- [Work to complete]: All that is wanted is a word-for-word copy of the line with "The width and height of the screenshot is (1024, 468)." and every line after it in the data below.

Stored items:
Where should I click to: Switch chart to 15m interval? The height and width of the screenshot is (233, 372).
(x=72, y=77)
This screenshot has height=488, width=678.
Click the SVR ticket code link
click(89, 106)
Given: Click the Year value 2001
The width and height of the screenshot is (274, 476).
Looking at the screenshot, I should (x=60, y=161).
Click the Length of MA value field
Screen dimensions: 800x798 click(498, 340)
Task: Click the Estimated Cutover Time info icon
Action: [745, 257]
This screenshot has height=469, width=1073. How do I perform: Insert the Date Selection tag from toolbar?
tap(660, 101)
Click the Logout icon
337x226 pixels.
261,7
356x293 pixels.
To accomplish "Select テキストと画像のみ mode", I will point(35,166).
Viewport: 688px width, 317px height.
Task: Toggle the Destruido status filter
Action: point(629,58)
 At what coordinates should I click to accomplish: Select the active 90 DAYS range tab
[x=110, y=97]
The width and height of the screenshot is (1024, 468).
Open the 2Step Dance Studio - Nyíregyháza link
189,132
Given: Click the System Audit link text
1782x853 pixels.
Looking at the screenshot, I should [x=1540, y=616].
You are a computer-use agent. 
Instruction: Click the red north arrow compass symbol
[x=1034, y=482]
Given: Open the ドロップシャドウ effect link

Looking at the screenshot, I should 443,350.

- [Your solution]:
The width and height of the screenshot is (1024, 468).
Open the 2Step Dance Studio - Nyíregyháza link
189,132
Given: Click the System Audit link text
1782x853 pixels.
Looking at the screenshot, I should [x=1540, y=616].
You are a computer-use agent. 
Instruction: Click the red north arrow compass symbol
[x=1034, y=482]
Given: Open the ドロップシャドウ effect link

Looking at the screenshot, I should 443,350.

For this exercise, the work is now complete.